Poll: Yea or Nay on the Pilgrim Pipeline?

By Matt Rooney | The Save Jersey Blog

As The Wall Street Journal‘s Holman Jenkins stingingly put it back in February, Save Jerseyans, “[a]ctivists get their jollies blocking pipeline construction, but the crude still flows through your neighborhood.”

pipelineAnd the current forms of conveyance – by rail and barge – are approximately seven times more likely to result in a spill than pipelines which, as I’ve demonstrated for you in the past, are presently so numerous in this country that we’d all be dead already if pipelines were truly environmentally-poisonous.

So why are politicians on BOTH sides of aisle throwing a major hissy fit over the construction of the common sense Pilgrim Pipeline, a New Jersey/New York regional project designed to help begin to dramatically improve the Northeast’s out-of-date energy infrastructure while also making us more resistant to price-spike inducing weather events like Hurricane Sandy?

I’m afraid it’s for much the same reason that the Keystone Pipeline out west and the BL England Pipeline right here in South Jersey ran into trouble, as well as any attempts to drill offshore and expand environmentally-friendly nuclear energy (see the 2013 Pandora’s Promise documentary on Netflix for great background) never seem to gain traction:

(1) radical green ideologues spooking (2) a woefully uninformed populace.
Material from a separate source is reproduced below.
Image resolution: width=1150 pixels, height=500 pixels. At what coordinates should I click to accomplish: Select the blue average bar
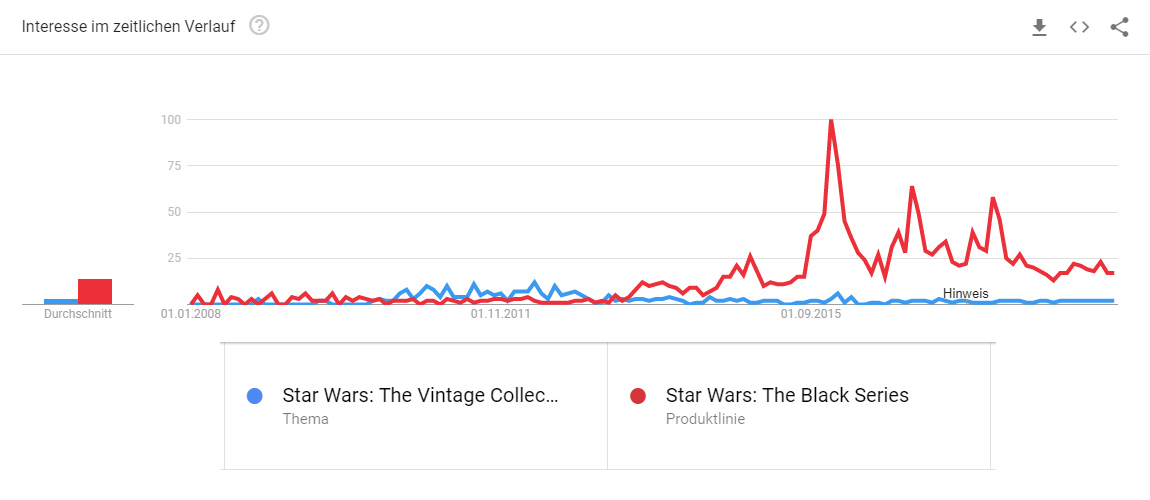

It’s pathetic. Rather than explain the science behind this stuff to our voters, and the clear benefits, our politicians trip over themselves to reinforce the false premise that pipelines/drilling/fracking endanger green suburbia… the only thing they’re missing is evidence! The actual end result of this silliness, of course, is higher energy costs for suburban residents all because of an emotional reaction, and manipulation of this reaction, in response to a complete non-threat. All because politicians are reacting to public sentiment rather than trying to shape it as they’re supposed to do.

You know where I stand. We can’t carp about America’s energy infrastructure issues but then whine “not in my backyard” without facts to back it up.

Research, then make up your own mind…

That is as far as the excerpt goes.